Beginner Friendly

It’s a cool summer evening and I’m standing on the spongy outfield grass of a local middle school trying to remember the points of properly throwing a frisbee: Plant the back foot. Look where you want to throw. Move the arm across the body in one smooth motion, then flick the wrist.

Relax.

I take a breath, turn, and throw, and watch the plastic circle arc up and far to the right of my target. With a pang of embarrassment, I watch my throwing buddy wave off my apologies as she runs over — waaaay over — to pick up the misthrown disc.

Malcolm Gladwell writes that it takes 10,000 hours to achieve expertise. By the count, I have about 9, 985 hours to go — roughly 20 hours a week for ten years —  before I become an Ultimate frisbee virtuoso.

Growing up as a bookish girl in an immigrant family, it never occurred to me that sports could be fun. Also, even as a child, I hated feeling incompetent. The list of traumatic childhood memories associated with mandatory sports or physical activity is too long for one blog post: Standing on the outfield in kickball desperately hoping that (please, please, please) the ball wouldn’t come to me, being the last to be picked for a team, the torture that was the Presidential Fitness test — I could go on, but I will save the rest for my therapist.

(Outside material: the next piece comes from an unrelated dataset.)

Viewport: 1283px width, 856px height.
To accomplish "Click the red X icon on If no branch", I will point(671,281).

For the past four years, I’ve watched my daughter Anna grow increasingly more devoted to the sport of Ultimate. I’d begun to regret that I’d never played a team sport. Over the years, I had learned to jog and even enjoy going to the gym, but learning a new sport seemed to be a privilege afforded to youth.

“If only there were a beginner-friendly way to play Ultimate,” I said more than once. “I’d totally sign up.”

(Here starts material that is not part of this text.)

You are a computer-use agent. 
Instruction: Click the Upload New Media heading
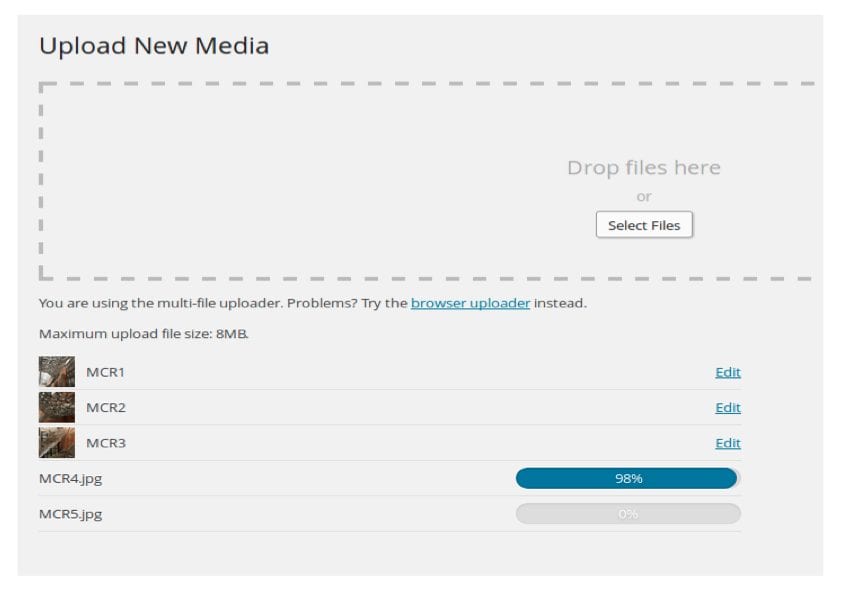click(x=154, y=46)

So when a group of moms decided to form the Flaming Mother Huckers, how could I say no?

The FMH is a women’s Ultimate team made up of beginners or those who haven’t played for decades. We are good spirited and friendly, and we try hard. We are coached by experienced players (often our own children) who are generous and patient with our ineptitude.

I may hate feeling incompetent but, as it turns out, I enjoy learning new things — like how to throw, how to catch, and how charge across the grass toward my teammate — arms and legs flailing, looking every bit the uncoordinated newbie that I am — calling for the disc. Sometimes I catch it. Sometimes I drop it. But I hope it comes to me, every time.